By nature of the fact that no events had occurred, this ensures all patients who had
started OAC did so entirely to prevent thrombosis, and not for treatment of a thrombotic
event. The findings are important and demonstrate that no subsequent thrombotic events
occurred in the patients who had restarted OAC by day 14, while 12 thrombotic events
(12/234, 5.1%) occurred in those who had not (regardless of whether they started it
shortly thereafter). Hemorrhagic events occurred in three patients (3/67, 4.5%) who
had restarted by day 14 and two (2/234, 0.9%) who had not. This gives a strong impression
that earlier OAC recommencement (<14 days from the original bleeding event) plays
a role in thrombosis prevention, although this is potentially at the cost of an increased
hemorrhage rate.
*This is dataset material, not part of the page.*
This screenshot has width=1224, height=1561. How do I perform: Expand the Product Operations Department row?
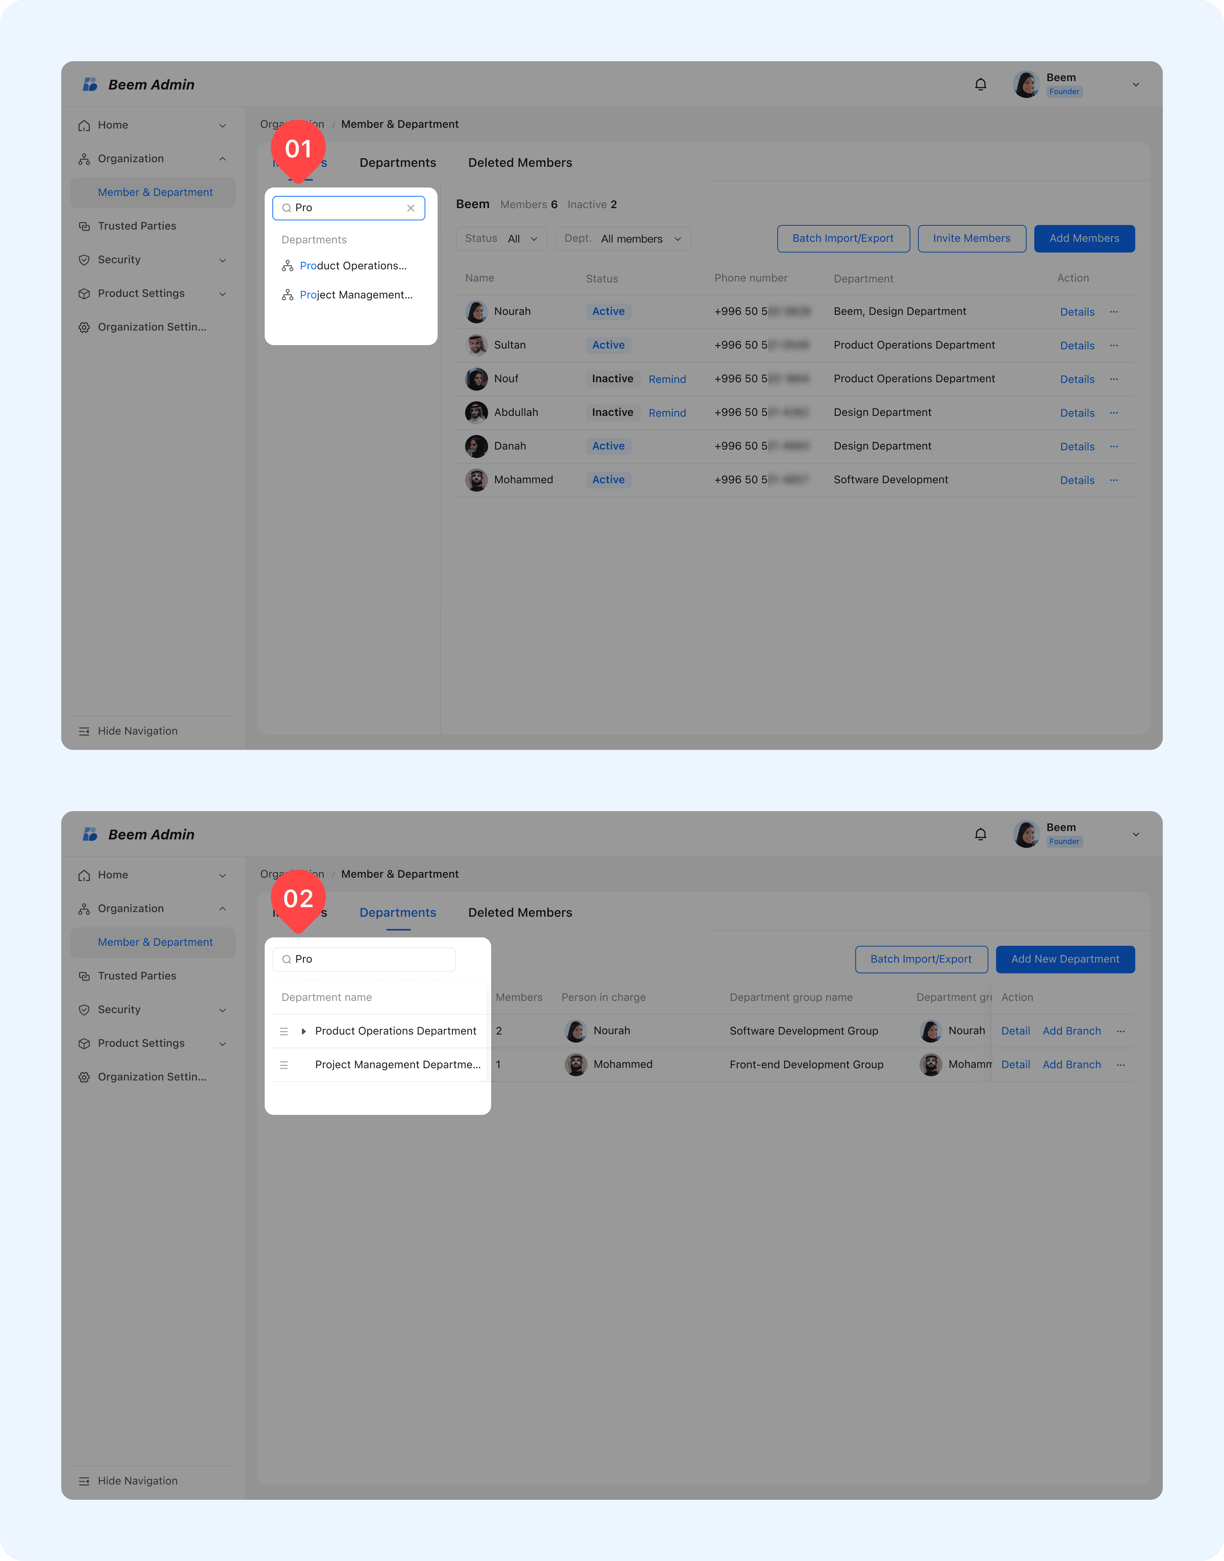coord(304,1031)
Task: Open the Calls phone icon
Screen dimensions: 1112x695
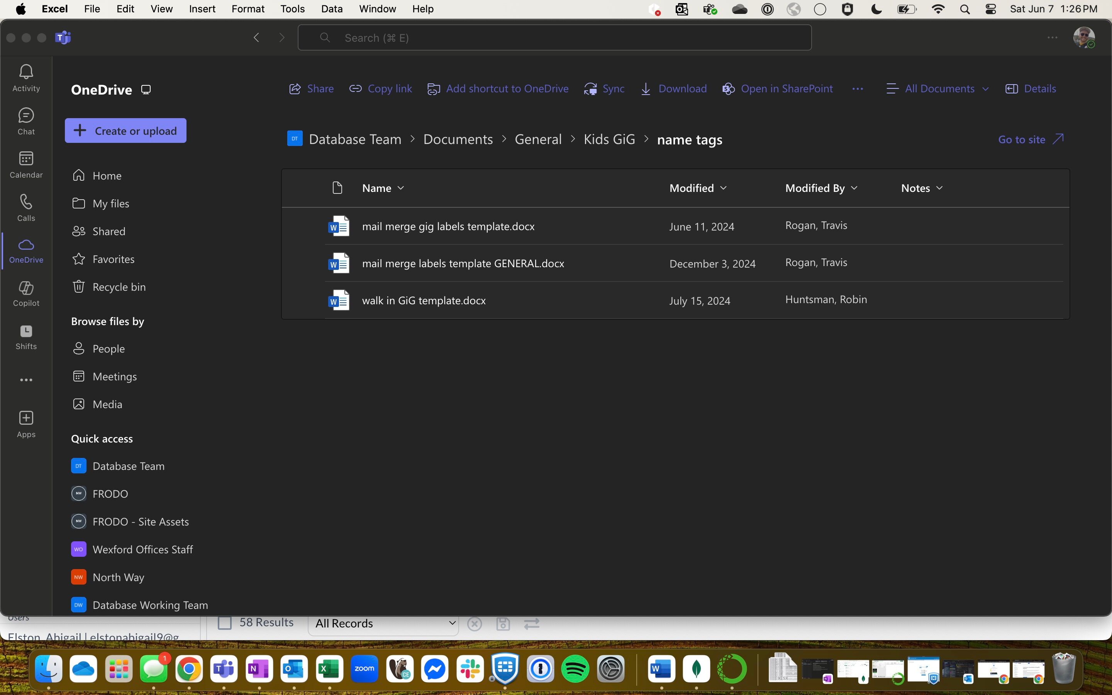Action: 26,202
A time-dependent Cox regression model was applied to all patients,
to understand how the length of time spent on “restarted” OAC during the 30 days after
the original bleed related to events. This was congruous with the landmark analysis,
suggesting that earlier restarting of OAC was associated with a lower thrombotic event
rate, and in addition found a lower combined (thrombosis, hemorrhage, and death) event
rate. This proposed a net benefit of restarting earlier. This is unsurprising, given
that the median time to first thrombotic event was 10 days, relatively early recommencement
would be required to prevent thrombosis. This certainly invites clinicians to be more
aware of the potential benefits surrounding proactive, early OAC recommencement.
Capturing event data within a trial setting provides a reliable source of event rates,
nonetheless the authors have taken care not to overestimate their findings, which
are limited by the nature of it being a posthoc analysis. There will inevitably be
unknown confounders and the trial was not powered to answer the question of this article.
Selection bias due to the clinician-led decision making on timing of OAC recommencement
is certainly a drawback, reflected by the lower proportion of patients with ICH as
the primary bleed in the recommencement group (41%) compared with the nonrecommencement
group (74%). This is likely due to a higher perceived harm from an ICH rebleed secondary
to early OAC recommencement than other sources of major bleeding, leading to a more
cautious approach. This also highlights a wider issue of collecting data in challenging
patient groups such as patients with ICH, where various factors can influence the
ongoing bleeding risk. This includes original ICH location, size, and source (spontaneous
or traumatic), with neurosurgeons also interested in those surgically evacuated, who
are often excluded from trials, as was the case in the ANNEXA-4 trial.
An important question in interpreting the study findings is how relevant each event
is to an individual patient. While the overall thrombotic rate might outweigh the
hemorrhage rate, this is insufficient to determine a positive net benefit for the
patient, as the effect on functional outcome and quality of life of each event remains
unknown. Previous research has reported that patient perception of risk varies widely,
but many patients would accept several major systemic bleeding events over one stroke.[16] This highlights the importance of neurological function to patients, and the inadequacies
of comparing event rates alone. For future randomized studies in this field to be
successful, understanding patient perceptions of health events must improve, with
consideration of the impact on quality of life and health-economic costs.
The findings of this study emphasize the challenges in clinical decision making for
patients who have had a major bleed while on OAC. Efforts at improving the prescription
of OAC for thromboprophylaxis in (say) AF should continue,[17] as should awareness that delay in OAC recommencement due to clinician uncertainty
may be inadvertently harmful. There is a critical need to answer this question more
fully through a randomized clinical trial, where the data reported herein will be
valuable for informing trial design.